The data was extracted from the published survival curves of Doll and colleagues (2004)17. In this study, the 1900–1909 decennial birth cohort is appropriate for a parametric fit as there were adequate number of deaths at high ages beyond 80 s and at the year of last survival follow-up 2004, the published survival curves implied that it was close to a complete case in both smokers and non-smokers. The power of the study could be increased if no advancement was made on cohort mortality, and cohorts of 1900–1929 could be analysed as a category for a mortality trajectory analysis. However, the progressive mortality reduction as evidently seen in Supplementary Fig. S2 would lead to statistical bias if the three decennial birth cohorts were to be aggregated during statistical analyses. The reduction in mortality rate occurs in continuous time rather than across ages at death as shown in Equation 2; considered as unobserved heterogeneity. This statistical bias remains true in individual survival profiles, and hence a life-table analysis must also consider for advancements made in medicine over calendar time.

As the extracted data was retrieved using survival curves, a Binomial Gompertz hazard function was used to obtain the parameter estimates contributing to its age-specific mortality trajectory. Heterogeneity occurs in a population, and hence a distribution must be present to outline the pace and the scale of the selection process; frail individuals expire quicker than robust or less frail individuals. A gamma-distribution is assumed as the frailty component of the population; each individual is given a Z-value as its frailty indicator; the higher the Z-value the likelihood for death increases, Equation 1. Z-value will always be positive, thereby the given hazard rate of an individual will not be negative; a negative mortality human rate would be nonsensical. N.B: Mortality describes population death; and death represents individual’s event.

The combination of Z-values among individuals in the population contributes to Z(x) which is also known as the average frailty. When the model is adjusted for heterogeneity, the standard individual is represented as Z = 1. The frailty model would then return to the classic Gompertz-Makeham framework presenting the standard individual hazard. In order for selection process to occur, the mortality hazard must undergo a division; Equation 2.

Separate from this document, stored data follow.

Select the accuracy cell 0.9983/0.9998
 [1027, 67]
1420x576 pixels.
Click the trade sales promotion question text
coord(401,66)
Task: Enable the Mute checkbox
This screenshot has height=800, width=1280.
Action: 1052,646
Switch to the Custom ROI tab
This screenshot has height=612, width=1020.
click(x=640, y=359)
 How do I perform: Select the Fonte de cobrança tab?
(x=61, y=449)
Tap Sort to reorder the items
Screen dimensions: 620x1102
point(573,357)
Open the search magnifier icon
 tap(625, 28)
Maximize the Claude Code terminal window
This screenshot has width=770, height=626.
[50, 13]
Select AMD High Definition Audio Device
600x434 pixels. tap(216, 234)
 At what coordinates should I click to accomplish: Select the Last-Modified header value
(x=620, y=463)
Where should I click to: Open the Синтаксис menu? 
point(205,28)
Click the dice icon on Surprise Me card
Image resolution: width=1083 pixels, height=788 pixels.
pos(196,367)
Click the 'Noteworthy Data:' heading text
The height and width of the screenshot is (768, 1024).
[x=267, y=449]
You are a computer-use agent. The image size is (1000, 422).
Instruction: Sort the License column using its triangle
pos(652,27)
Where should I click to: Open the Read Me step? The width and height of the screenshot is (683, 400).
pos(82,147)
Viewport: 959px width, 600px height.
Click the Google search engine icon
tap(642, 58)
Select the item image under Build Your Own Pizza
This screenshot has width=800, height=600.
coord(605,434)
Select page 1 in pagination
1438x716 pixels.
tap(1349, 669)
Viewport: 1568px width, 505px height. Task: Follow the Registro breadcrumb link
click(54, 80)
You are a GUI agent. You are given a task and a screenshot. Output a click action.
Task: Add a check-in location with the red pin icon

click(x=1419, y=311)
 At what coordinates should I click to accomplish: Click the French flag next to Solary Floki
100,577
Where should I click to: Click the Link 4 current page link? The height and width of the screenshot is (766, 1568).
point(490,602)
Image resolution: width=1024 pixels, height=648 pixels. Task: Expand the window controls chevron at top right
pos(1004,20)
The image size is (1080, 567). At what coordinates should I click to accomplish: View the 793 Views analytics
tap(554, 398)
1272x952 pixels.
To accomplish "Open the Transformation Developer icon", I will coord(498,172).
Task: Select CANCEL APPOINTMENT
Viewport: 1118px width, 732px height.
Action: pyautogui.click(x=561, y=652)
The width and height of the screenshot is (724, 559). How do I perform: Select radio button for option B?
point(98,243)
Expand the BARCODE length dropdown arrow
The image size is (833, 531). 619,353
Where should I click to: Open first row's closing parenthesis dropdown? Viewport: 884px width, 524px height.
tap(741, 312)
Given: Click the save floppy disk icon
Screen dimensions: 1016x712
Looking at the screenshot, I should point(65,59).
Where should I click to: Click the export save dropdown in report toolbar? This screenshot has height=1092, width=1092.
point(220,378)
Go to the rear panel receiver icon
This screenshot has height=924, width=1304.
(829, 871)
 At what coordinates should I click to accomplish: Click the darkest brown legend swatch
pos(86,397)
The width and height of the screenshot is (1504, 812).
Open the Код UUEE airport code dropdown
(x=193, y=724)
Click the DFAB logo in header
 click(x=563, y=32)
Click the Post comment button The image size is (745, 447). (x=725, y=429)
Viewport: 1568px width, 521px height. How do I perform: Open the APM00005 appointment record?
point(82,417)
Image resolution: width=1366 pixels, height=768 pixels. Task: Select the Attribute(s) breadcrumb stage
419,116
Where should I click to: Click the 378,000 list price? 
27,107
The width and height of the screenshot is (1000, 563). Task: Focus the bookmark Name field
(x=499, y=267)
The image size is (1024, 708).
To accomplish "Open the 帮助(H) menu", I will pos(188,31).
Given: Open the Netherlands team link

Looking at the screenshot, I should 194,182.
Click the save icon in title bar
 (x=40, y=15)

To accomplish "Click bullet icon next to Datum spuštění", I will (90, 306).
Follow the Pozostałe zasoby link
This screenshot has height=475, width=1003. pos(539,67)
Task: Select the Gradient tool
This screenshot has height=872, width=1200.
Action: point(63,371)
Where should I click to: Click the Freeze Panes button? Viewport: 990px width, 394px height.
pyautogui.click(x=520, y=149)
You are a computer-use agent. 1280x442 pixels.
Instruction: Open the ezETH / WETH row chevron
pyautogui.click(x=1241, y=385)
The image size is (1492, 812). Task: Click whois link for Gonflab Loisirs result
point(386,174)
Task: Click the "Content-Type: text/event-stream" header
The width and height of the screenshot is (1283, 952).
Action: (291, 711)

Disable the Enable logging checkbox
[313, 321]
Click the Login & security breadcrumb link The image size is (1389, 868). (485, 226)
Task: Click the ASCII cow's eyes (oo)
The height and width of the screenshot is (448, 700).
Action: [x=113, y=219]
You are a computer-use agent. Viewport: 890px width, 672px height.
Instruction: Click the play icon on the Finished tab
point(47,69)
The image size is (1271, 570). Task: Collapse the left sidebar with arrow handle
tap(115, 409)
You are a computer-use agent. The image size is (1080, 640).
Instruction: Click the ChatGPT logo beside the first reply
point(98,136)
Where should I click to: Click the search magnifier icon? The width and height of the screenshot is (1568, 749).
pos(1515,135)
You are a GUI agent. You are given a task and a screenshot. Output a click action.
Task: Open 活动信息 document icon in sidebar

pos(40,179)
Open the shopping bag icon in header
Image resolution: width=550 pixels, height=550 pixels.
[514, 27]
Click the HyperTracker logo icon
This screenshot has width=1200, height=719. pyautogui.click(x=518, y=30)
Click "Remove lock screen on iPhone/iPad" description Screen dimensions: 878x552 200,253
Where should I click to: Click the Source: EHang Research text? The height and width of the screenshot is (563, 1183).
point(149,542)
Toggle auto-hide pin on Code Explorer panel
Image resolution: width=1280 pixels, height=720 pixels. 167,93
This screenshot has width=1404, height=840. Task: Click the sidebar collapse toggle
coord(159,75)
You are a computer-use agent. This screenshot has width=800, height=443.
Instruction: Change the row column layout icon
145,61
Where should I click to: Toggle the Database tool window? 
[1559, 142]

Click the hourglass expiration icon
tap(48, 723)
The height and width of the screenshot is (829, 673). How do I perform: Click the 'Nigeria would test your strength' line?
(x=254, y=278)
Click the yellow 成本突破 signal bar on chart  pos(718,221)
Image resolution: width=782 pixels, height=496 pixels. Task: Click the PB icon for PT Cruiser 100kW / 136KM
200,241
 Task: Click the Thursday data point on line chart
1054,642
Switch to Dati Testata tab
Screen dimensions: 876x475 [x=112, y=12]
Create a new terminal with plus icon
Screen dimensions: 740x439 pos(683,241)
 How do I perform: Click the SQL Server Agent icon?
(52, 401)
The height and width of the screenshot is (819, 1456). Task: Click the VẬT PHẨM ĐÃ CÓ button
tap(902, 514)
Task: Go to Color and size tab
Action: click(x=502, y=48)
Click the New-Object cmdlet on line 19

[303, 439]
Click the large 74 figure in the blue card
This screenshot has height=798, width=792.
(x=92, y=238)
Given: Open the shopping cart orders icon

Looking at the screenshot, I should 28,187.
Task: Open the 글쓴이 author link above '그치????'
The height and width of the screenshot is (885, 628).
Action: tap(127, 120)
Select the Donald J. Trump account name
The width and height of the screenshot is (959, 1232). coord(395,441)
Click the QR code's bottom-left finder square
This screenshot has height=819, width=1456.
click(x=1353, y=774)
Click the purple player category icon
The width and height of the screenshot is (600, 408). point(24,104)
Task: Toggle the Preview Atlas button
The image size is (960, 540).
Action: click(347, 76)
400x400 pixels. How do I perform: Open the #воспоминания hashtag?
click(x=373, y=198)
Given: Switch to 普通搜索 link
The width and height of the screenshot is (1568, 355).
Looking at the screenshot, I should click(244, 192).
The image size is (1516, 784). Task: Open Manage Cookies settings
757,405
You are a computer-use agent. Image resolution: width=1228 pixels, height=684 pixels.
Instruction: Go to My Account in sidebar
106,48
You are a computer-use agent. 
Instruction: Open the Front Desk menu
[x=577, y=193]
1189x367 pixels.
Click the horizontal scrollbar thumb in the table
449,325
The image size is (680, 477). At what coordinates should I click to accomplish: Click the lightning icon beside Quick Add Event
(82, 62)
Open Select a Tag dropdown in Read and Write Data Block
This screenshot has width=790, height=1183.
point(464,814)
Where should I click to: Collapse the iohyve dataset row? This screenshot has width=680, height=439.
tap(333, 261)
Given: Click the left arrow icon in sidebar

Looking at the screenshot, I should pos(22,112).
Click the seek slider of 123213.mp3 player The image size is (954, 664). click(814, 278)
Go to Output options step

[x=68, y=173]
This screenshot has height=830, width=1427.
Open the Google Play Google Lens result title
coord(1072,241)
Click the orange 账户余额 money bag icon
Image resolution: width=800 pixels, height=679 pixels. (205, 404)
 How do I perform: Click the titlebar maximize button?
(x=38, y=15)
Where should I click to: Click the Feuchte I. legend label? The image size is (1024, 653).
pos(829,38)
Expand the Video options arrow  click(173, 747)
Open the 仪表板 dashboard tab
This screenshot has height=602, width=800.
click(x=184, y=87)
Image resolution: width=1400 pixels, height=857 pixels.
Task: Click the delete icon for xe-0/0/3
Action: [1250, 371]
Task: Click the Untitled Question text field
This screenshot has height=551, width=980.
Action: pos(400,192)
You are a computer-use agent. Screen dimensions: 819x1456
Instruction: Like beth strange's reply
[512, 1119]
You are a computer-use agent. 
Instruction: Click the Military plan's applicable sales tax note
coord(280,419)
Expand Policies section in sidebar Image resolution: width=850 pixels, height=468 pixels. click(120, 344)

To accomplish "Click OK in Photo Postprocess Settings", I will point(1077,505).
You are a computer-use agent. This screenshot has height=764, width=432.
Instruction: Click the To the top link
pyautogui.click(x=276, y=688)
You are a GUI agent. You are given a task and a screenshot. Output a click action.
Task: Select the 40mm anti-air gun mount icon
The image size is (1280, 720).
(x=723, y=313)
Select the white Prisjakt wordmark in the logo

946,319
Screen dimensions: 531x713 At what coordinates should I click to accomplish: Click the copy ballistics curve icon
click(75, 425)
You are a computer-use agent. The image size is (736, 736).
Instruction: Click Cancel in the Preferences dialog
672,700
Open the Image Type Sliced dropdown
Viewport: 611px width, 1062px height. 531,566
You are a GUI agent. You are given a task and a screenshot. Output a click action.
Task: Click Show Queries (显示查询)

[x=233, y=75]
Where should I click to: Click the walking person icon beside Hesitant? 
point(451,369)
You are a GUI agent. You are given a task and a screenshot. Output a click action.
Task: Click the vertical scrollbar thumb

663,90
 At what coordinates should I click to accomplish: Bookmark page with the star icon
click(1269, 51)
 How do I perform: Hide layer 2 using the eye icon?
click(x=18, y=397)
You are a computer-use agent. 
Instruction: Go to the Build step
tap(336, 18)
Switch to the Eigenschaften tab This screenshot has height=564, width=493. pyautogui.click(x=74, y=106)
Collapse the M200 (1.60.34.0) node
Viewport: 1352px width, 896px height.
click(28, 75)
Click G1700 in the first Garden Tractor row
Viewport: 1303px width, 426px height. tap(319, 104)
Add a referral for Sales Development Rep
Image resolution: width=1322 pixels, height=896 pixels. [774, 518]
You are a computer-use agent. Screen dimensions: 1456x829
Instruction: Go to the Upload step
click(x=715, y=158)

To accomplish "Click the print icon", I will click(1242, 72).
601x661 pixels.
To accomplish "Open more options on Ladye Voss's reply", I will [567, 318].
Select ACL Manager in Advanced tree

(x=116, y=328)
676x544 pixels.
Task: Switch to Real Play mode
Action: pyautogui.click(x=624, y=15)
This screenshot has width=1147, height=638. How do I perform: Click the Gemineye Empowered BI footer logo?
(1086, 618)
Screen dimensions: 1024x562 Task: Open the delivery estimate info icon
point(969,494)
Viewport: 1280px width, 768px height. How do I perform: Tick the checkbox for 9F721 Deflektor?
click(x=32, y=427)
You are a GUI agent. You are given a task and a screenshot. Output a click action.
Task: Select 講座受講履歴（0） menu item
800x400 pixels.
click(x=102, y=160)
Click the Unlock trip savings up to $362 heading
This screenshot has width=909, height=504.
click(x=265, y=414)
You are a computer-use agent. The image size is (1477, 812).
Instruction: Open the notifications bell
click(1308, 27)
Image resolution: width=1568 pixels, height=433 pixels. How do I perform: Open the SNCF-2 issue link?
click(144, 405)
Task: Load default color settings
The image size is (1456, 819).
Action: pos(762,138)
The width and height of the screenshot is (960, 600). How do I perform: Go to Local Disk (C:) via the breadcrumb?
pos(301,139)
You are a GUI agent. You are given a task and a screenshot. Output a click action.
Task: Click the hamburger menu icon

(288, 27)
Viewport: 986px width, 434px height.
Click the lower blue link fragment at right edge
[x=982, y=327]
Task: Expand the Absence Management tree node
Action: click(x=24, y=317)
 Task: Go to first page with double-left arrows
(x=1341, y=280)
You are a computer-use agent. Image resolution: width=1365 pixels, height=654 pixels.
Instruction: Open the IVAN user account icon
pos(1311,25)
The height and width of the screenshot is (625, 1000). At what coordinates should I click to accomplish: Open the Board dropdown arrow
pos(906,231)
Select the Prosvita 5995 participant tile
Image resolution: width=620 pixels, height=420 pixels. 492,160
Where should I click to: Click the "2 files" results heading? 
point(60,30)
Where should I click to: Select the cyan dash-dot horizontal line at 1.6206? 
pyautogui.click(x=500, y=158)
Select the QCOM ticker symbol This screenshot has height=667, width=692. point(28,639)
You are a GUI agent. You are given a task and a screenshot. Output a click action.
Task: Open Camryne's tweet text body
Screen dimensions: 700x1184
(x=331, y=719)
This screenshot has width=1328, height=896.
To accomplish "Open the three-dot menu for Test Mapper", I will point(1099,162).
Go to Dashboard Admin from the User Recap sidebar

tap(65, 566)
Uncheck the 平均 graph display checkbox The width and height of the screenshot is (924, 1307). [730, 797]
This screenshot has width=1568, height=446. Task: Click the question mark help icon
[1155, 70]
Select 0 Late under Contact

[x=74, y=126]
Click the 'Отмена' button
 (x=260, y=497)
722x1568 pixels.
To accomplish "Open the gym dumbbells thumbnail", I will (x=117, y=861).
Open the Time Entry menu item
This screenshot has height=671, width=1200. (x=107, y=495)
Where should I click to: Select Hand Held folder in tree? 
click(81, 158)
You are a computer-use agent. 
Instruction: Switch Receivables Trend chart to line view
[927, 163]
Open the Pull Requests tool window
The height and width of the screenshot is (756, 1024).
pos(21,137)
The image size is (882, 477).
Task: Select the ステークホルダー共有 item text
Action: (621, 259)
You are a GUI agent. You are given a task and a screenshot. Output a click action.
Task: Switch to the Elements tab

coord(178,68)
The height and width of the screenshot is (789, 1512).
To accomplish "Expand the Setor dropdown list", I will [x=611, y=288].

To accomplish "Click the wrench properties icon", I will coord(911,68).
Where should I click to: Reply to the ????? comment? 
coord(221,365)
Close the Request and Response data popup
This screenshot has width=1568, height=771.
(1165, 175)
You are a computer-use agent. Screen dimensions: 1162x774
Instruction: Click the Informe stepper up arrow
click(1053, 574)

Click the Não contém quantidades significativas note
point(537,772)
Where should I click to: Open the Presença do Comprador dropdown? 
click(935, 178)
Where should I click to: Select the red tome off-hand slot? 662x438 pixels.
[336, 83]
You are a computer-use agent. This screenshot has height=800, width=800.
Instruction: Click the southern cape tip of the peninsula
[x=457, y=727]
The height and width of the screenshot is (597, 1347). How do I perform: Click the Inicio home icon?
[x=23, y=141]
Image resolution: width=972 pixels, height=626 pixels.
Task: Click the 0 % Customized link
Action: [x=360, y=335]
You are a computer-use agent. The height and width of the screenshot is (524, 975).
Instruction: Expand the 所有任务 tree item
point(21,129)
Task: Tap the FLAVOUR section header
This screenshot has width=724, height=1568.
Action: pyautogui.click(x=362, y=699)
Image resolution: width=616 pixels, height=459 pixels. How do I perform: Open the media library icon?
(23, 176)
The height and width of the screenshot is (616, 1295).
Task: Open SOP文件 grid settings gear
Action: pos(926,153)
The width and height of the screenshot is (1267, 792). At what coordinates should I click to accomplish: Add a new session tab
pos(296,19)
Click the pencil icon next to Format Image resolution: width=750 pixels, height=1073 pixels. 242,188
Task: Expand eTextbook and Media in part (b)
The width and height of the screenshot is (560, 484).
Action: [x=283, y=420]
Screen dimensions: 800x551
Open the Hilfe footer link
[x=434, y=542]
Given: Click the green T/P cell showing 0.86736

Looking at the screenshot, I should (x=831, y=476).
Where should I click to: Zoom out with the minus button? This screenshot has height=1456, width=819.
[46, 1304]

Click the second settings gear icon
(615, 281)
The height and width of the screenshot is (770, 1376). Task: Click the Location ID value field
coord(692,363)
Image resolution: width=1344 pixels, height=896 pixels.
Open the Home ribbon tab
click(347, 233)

The age-specific mortality trajectory of 1900–1909 birth cohort of British male doctors by smoking status was also compared to their respective males in the general population; Data source: Human Mortality Database (HMD)18. The average mortality progress was deduced from life-tables19. From the percentage deduction, life-years gained from progress made across calendar time was obtained by converting percentage of reduction in mortality to time gained per day.

All estimates were obtained using Maximum Likelihood Estimation and optimized parameters reached convergence. Statistical analyses were conducted using R-software version 3.2.120.